Saved entries
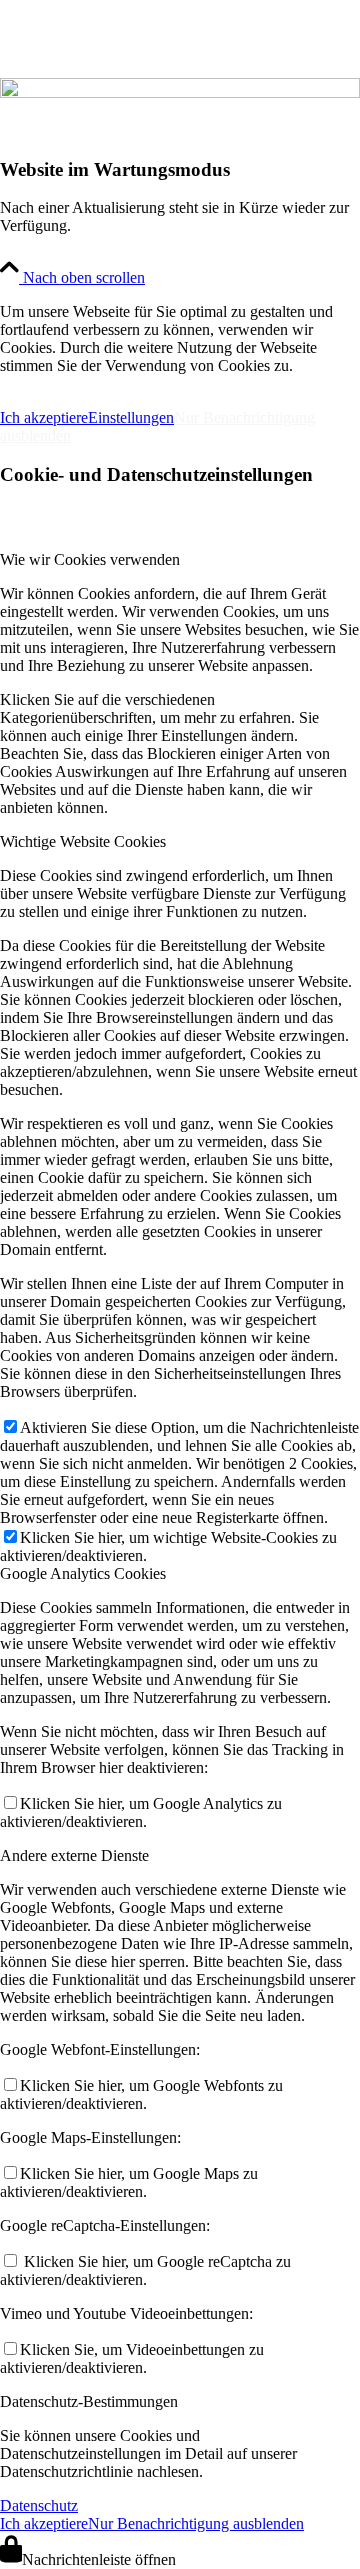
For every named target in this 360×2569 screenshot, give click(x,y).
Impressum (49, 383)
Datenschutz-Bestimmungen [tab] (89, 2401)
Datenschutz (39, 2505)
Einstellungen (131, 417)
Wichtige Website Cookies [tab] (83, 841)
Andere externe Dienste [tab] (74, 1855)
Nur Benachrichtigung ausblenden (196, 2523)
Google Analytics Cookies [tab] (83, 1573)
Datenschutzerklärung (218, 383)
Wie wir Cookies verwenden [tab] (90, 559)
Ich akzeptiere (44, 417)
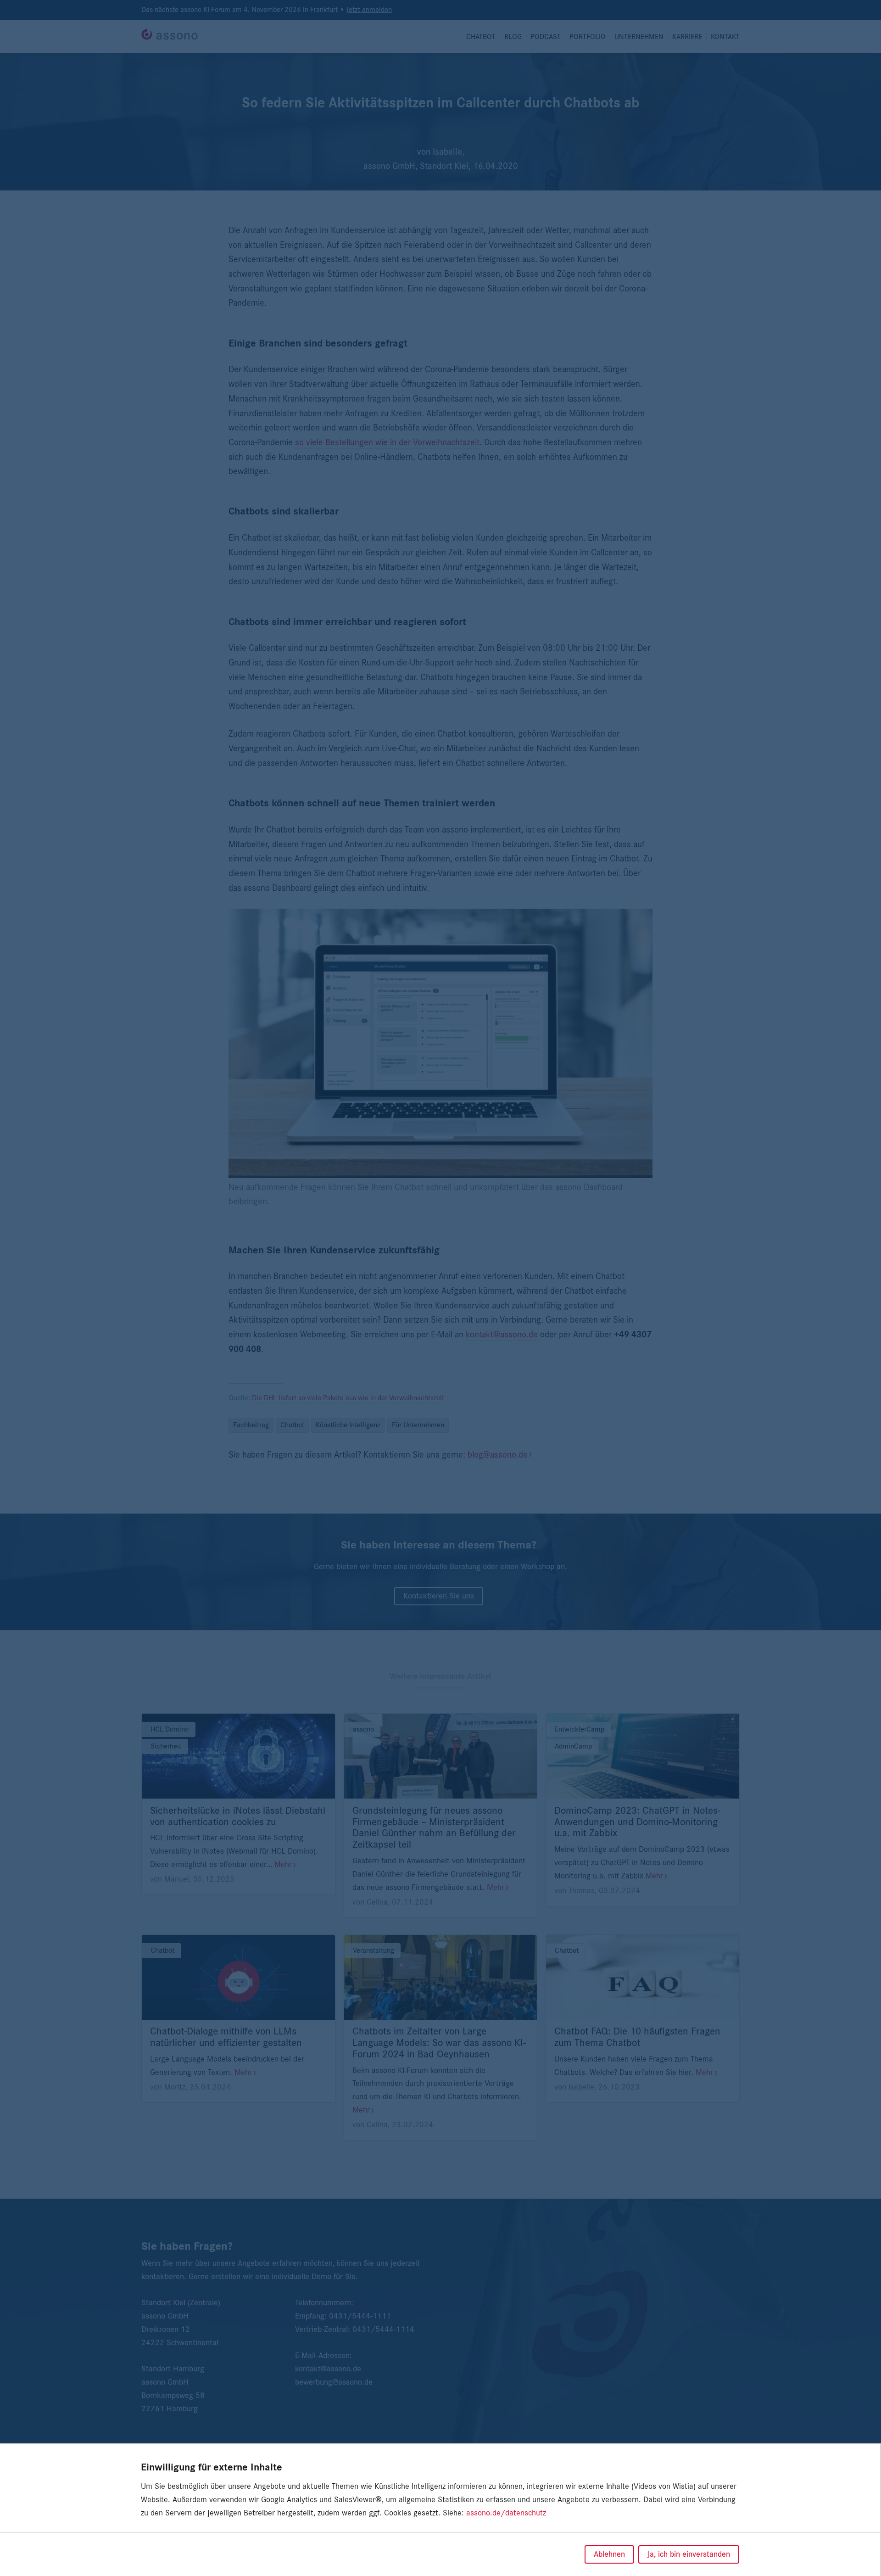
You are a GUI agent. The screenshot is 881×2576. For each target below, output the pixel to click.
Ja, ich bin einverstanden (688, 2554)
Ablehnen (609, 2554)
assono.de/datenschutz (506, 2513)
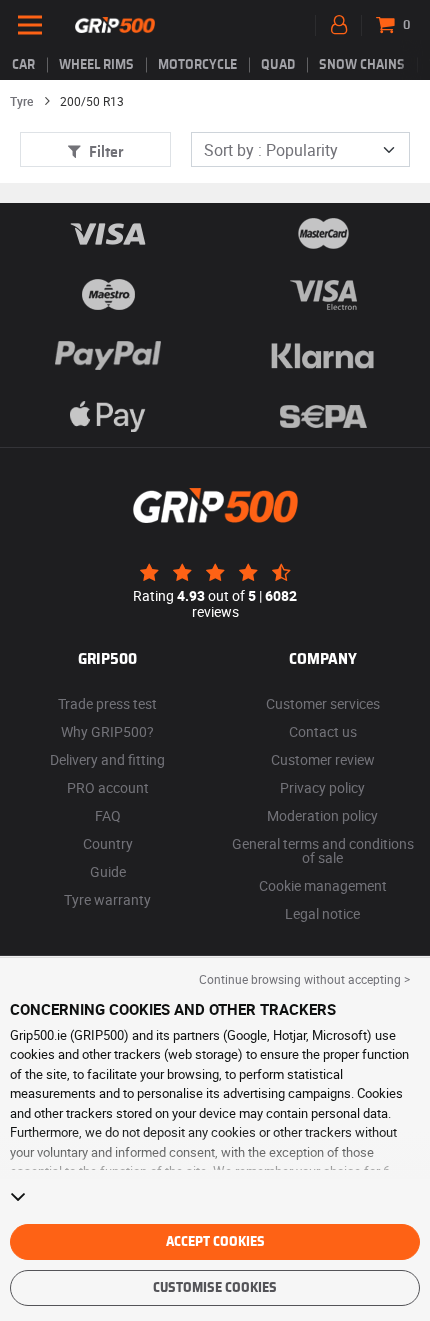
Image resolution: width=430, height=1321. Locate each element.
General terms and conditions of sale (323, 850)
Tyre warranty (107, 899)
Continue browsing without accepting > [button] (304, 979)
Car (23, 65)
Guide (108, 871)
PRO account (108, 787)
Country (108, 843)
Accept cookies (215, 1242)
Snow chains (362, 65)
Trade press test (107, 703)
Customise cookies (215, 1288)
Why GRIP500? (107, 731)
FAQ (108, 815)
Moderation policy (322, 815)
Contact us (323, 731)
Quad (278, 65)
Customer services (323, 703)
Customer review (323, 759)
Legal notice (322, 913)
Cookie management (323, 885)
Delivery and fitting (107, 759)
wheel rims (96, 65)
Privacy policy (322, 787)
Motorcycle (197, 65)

▶ **How to complete this task**
Return the lines exactly as they stand, from the start of the entries through the line holding "Datenschutzerklärung (218, 383)"; omit the pictures.

▶ **Exercise response**
For every named target in this 360×2569 screenshot, give click(x,y).
Impressum (49, 383)
Datenschutz-Bestimmungen [tab] (89, 2401)
Datenschutz (39, 2505)
Einstellungen (131, 417)
Wichtige Website Cookies [tab] (83, 841)
Andere externe Dienste [tab] (74, 1855)
Nur Benachrichtigung ausblenden (196, 2523)
Google Analytics Cookies [tab] (83, 1573)
Datenschutzerklärung (218, 383)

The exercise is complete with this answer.